Document section -
In UN
Pension Fund Outsourcing Controversy, Russia's Role Revealed in Just-Released
Minutes
Byline:
Matthew Russell Lee of Inner City Press at the UN
UNITED NATIONS,
February 12 -- While the CEO of the UN Joint Staff Pension Fund Bernard Cocheme
has refused to answer any questions about his inaction on the March 2006
investigative report by the UN Office of Internal Oversight Services
recommending that action be taken against at least two members of senior
management, information from those actually doing the work at the Pension Fund
has continued to flow in.
The
picture that emerges is one of hierarchy and nepotism, with staff sometimes so
abused they now side with management in trying to cover up the Fund's workings.
Friday
an email went out urging staff members not
to speak with the media,
specifically Inner City Press. That has done nothing to stem the flow of
information. But it seems to call for a reiteration of mission. And to call, at
least for now, for fewer names being named, other than those named in the OIOS
report.
For this
report, we focus on the proposed outsourcing, following by one more in a series
of (mis-) management vignettes.
Sprig?
The recently-released
minutes of the November 10, 2006 meeting of the General Assembly's Fifth
Committee show two countries supporting the rush to outsource management of the
North American equities portfolio: the United States, and also the Russian
Federation, even more emphatically. From the minutes:
38. Mr. Garcia
(United States of America) welcomed the increase in the market value of the
Fund's assets to over $33 billion as at 31 March 2006, a new all-time high,
which testified to the benefits of sound long-term financial planning and strong
management. He also welcomed the decision of the Board to approve the
Secretary-General's proposal to passively manage the Fund's North American
equities portfolio and outsource it to a private entity, but hoped that the
members of the Board would return to their usual practice of taking decisions by
consensus based on dialogue and negotiation.

Material provided -
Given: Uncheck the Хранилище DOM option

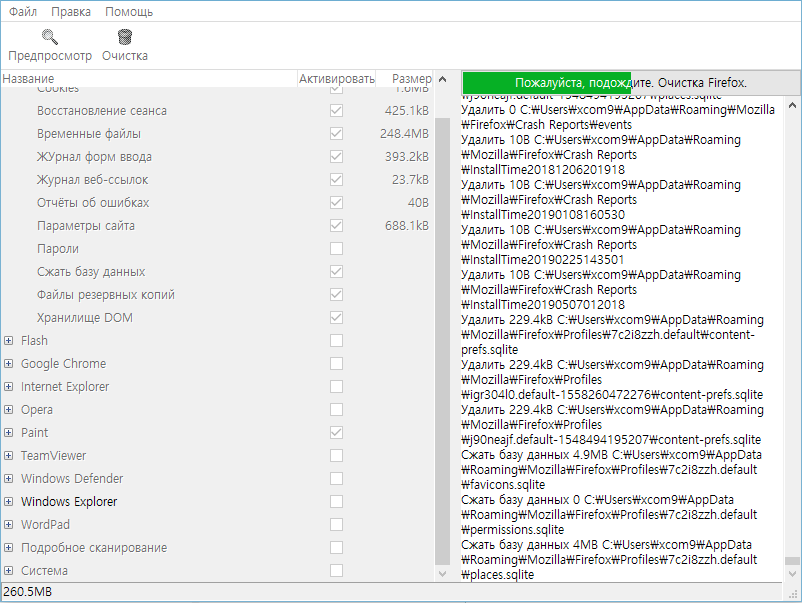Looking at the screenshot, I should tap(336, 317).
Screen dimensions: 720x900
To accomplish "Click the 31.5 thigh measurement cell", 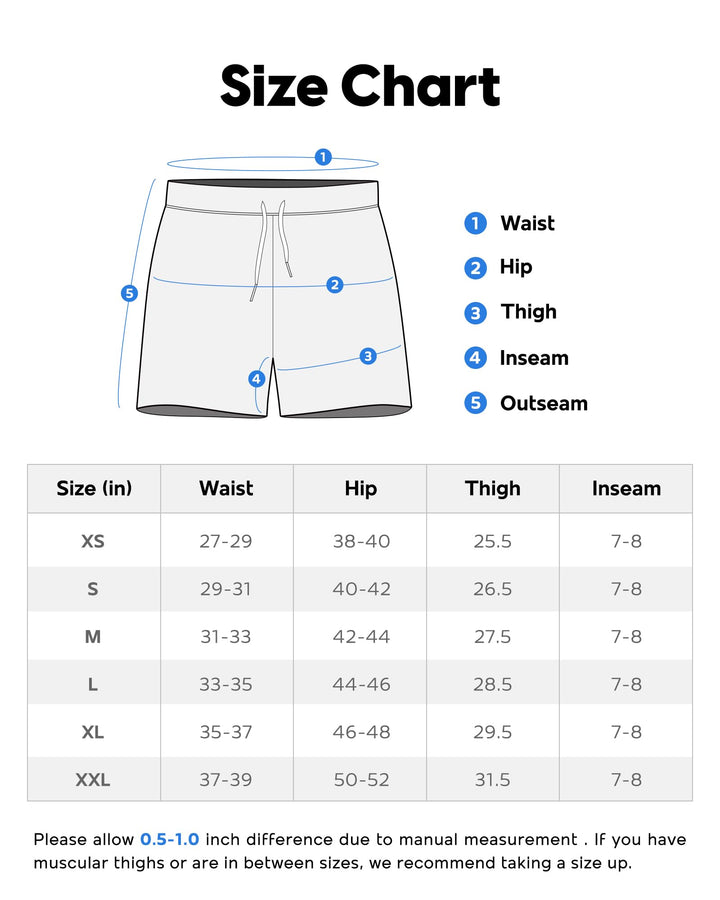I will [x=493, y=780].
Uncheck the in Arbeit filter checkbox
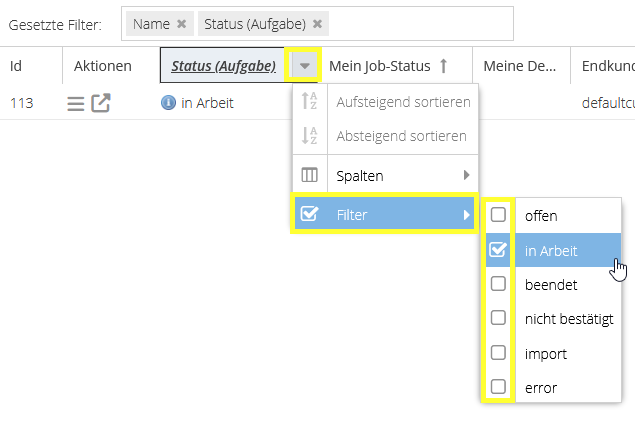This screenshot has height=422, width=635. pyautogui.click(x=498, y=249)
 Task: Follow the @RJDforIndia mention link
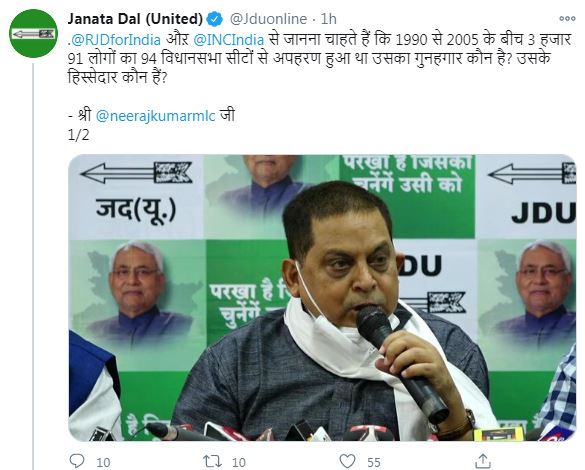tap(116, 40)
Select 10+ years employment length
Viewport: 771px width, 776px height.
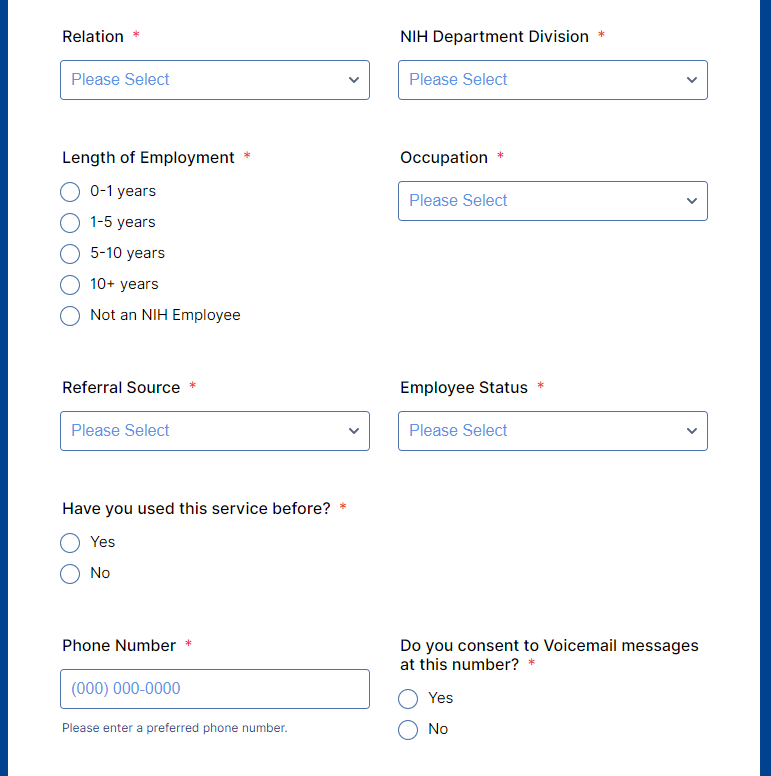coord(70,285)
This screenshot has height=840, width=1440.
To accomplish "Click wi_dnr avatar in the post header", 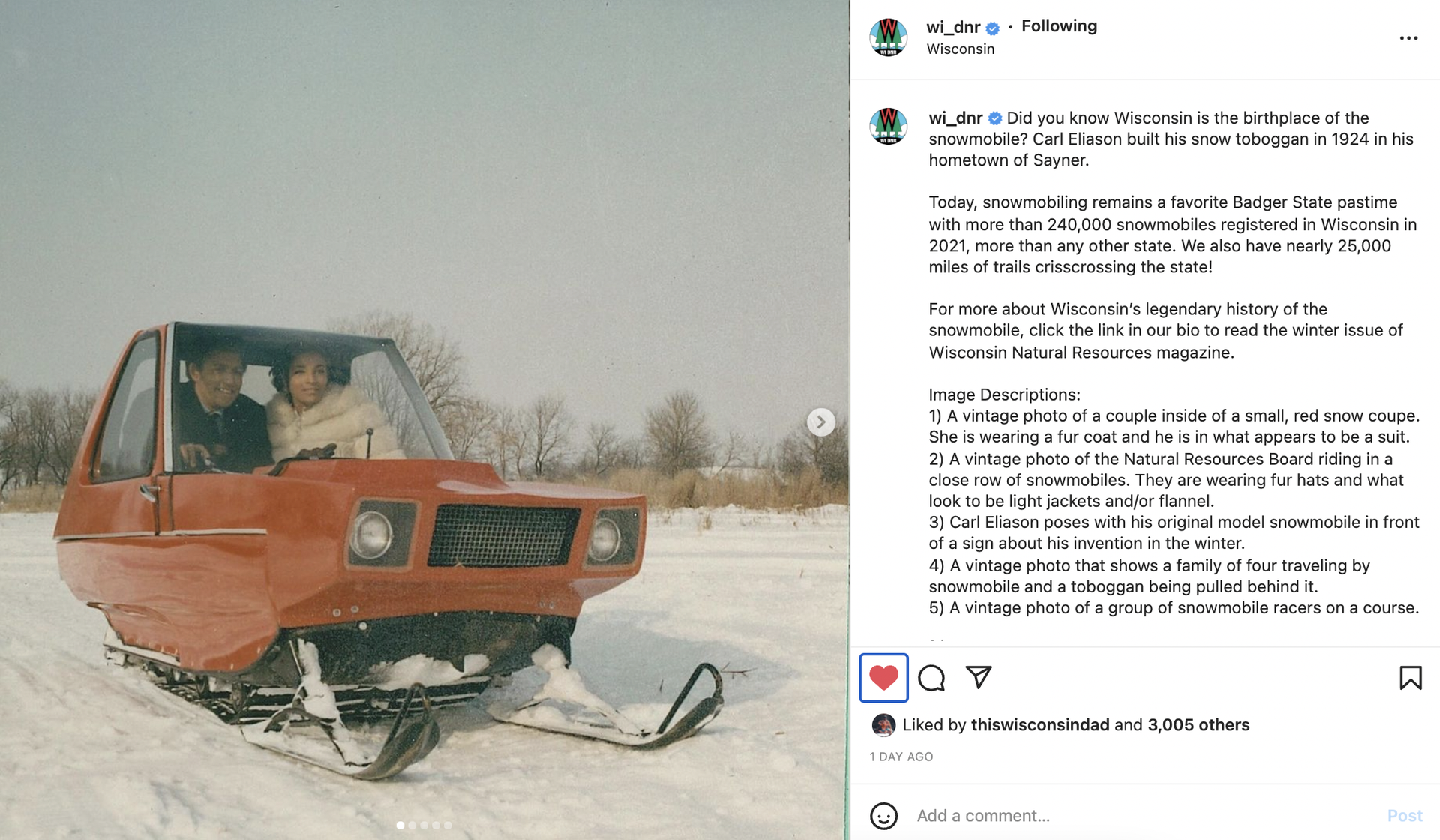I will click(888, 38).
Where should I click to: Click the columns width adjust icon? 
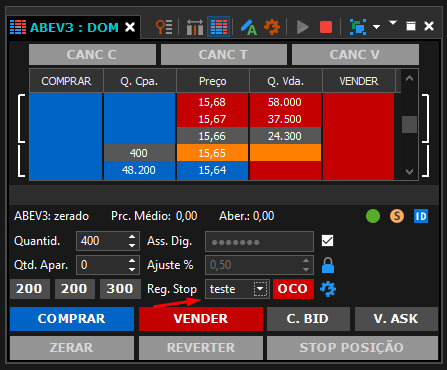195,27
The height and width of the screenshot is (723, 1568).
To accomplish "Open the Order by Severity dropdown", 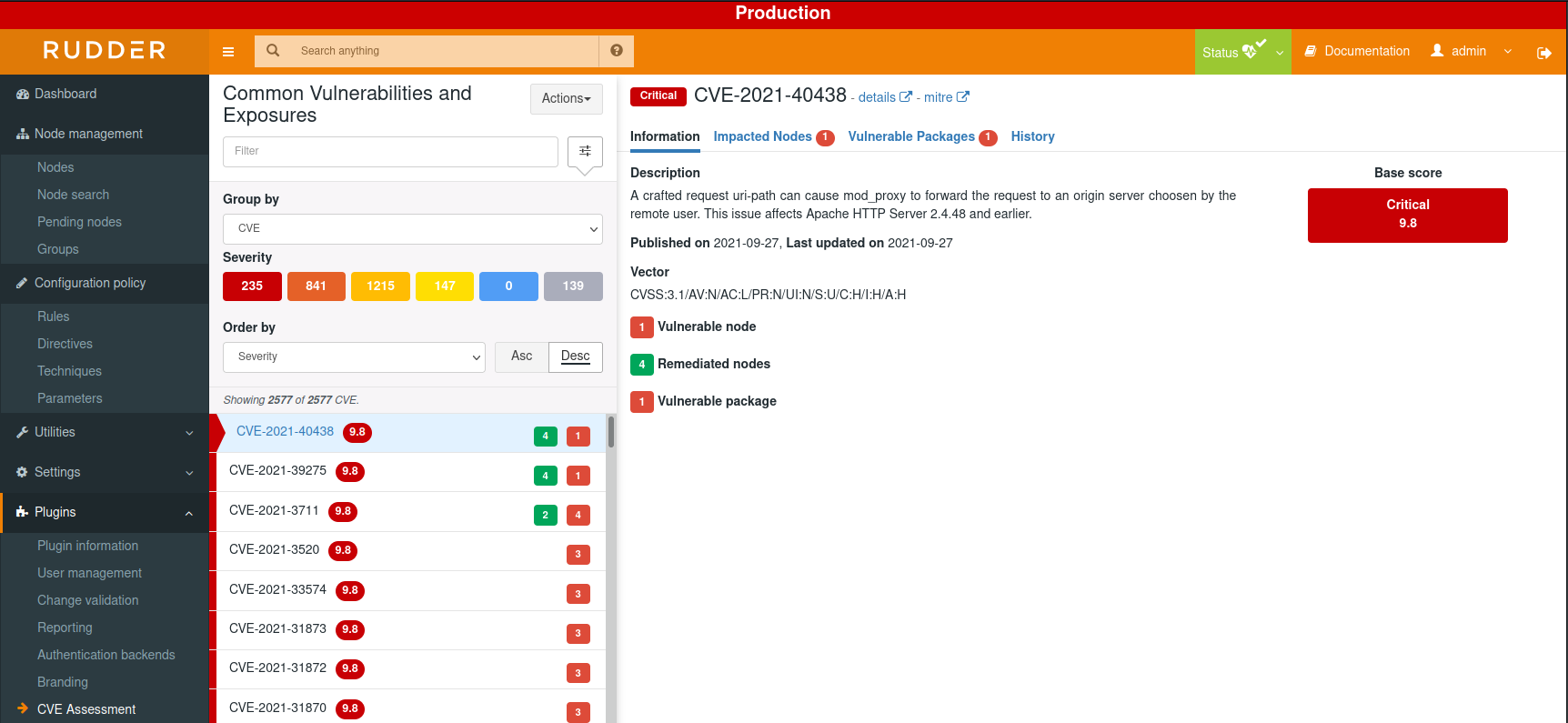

Tasks to perform -
1) Can you repeat word for word the stretch of the pension fund article from "The recently-released" through "dialogue and negotiation."?
2) Can you express as a numbered list the stretch of the listing from the line containing "Where should I" through the end of the listing, skipping blank lines and leaving the pictures out?
The pension fund article and the listing come from separate sources.

Task-by-task outputs -
1)
The recently-released
minutes of the November 10, 2006 meeting of the General Assembly's Fifth
Committee show two countries supporting the rush to outsource management of the
North American equities portfolio: the United States, and also the Russian
Federation, even more emphatically. From the minutes:
38. Mr. Garcia
(United States of America) welcomed the increase in the market value of the
Fund's assets to over $33 billion as at 31 March 2006, a new all-time high,
which testified to the benefits of sound long-term financial planning and strong
management. He also welcomed the decision of the Board to approve the
Secretary-General's proposal to passively manage the Fund's North American
equities portfolio and outsource it to a private entity, but hoped that the
members of the Board would return to their usual practice of taking decisions by
consensus based on dialogue and negotiation.

2)
1. Where should I click to: Click the columns width adjust icon? 
2. 195,27
3. The height and width of the screenshot is (723, 1568).
4. To accomplish "Open the Order by Severity dropdown", 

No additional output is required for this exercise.